Uit paragraaf 4.2 van het Beschrijvend Document volgt dat de voorlopige winnaar van de aanbesteding wordt uitgenodigd voor een verificatiebespreking.

In hoofdstuk 7 van het Beschrijvend Document is in paragraaf 7.1 een ‘Nadere uitwerking Prijs’ gegeven, waarbij is vermeld dat bij de berekening van de score met betrekking tot de aangeboden premie een onder- en bovengrens van respectievelijk 1,9‰ en 4,5‰ worden gehanteerd.

2.3.

Als bijlage 5 bij het Beschrijvend Document is een prijsinvulformulier gevoegd, waarop de inschrijvers per perceel een premie, uitgedrukt in een promillage, dienen te vermelden. Op het formulier is per perceel het gevraagde type dekking (primair of secundair) voorgedrukt.

2.4.

In een Nota van Inlichtingen van 23 oktober 2016 is antwoord gegeven op vragen van potentiële inschrijvers voor de Opdracht. Deze Nota van Inlichtingen vermeldt – voor zover hier van belang – het volgende:

“(…)

Nr:

Categorie Bestek/beschrijvend document

Betreft Pagina 15

46 Vraag

p. 15 Perceel 6: hier wordt aangegeven dat de dekking voor aansprakelijkheid van perceel 6 secundair moet zijn. In Bijlage 5 Prijsinvulformulier staat dat de dekking voor aansprakelijkheid van perceel 6 primair is. Wat is juist?
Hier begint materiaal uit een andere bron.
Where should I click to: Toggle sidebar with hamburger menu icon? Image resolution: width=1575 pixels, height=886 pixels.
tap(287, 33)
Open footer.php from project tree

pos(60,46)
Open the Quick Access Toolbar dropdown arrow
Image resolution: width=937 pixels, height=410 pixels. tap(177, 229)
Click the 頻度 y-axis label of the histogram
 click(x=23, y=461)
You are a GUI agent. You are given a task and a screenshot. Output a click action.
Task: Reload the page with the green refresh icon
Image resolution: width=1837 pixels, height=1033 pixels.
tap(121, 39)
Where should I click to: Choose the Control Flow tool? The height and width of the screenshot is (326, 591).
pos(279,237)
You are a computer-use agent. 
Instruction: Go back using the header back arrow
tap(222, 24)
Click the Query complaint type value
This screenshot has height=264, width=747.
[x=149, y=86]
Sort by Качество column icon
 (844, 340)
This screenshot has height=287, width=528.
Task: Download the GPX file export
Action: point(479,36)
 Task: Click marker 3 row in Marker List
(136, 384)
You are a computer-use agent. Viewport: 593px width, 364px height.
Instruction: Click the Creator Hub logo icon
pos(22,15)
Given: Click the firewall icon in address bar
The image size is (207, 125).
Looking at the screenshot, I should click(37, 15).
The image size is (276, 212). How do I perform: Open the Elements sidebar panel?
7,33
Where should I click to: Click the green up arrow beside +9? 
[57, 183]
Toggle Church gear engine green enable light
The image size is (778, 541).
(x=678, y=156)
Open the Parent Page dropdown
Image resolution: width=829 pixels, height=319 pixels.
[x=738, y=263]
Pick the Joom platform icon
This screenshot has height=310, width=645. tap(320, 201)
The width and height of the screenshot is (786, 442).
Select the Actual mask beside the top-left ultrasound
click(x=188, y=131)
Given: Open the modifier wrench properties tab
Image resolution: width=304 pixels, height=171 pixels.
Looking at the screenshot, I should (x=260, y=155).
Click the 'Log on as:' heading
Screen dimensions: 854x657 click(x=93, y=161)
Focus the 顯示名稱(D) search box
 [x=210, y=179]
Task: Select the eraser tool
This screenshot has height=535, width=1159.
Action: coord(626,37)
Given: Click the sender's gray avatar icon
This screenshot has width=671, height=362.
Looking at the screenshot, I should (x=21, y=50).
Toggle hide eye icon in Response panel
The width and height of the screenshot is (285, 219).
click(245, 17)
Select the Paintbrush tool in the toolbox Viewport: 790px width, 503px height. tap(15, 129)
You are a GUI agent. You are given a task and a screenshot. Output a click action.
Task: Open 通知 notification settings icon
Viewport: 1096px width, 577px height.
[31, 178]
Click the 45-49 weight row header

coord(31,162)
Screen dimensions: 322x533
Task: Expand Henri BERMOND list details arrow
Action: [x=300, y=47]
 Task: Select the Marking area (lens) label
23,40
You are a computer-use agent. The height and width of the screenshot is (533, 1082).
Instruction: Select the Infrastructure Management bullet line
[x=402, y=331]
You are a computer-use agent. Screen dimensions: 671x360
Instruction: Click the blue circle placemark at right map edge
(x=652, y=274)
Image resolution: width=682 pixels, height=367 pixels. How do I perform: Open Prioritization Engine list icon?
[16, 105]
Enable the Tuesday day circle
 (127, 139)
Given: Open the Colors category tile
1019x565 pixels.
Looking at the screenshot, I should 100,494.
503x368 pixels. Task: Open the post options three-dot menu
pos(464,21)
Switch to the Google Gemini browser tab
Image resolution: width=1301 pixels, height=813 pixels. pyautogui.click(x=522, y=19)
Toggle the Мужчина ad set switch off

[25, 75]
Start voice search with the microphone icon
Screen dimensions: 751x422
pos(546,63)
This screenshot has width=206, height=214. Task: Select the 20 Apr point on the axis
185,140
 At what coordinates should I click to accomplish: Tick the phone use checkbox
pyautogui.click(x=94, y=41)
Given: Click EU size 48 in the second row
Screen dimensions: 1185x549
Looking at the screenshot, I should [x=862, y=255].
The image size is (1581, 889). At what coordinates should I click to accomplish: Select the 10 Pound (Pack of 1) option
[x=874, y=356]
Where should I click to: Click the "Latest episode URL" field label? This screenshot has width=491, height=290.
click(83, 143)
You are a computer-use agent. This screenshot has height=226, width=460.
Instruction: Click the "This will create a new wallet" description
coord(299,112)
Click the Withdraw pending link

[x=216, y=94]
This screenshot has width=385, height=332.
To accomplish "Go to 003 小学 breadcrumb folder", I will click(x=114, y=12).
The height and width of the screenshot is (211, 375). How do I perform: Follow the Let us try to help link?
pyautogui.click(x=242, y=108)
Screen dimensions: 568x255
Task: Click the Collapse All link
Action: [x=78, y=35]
Antwoord Vrijgegeven: 23-10-2016

De dekking voor aansprakelijkheid voor perceel 6 dient secundair te zijn. Dit is aangepast in het Prijsinvulformulier (bijlage 5), welke bij deze Nota van inlichtingen is gevoegd.

(…)”.

Bij de Nota van Inlichtingen is een gewijzigd Prijsinvulformulier gevoegd, waarop met betrekking tot perceel 6 secundaire dekking voor aansprakelijkheid wordt gevraagd.

2.5.

Willis heeft op 16 november 2016 tijdig ingeschreven voor de Opdracht. Zij heeft daarbij gebruik gemaakt van het oorspronkelijke Prijsinvulformulier en heeft met betrekking tot perceel 6 (Waterschap Noorderzijlvest) na ‘Primair’ een premie van 4,5 ‰ ingevuld.

2.6.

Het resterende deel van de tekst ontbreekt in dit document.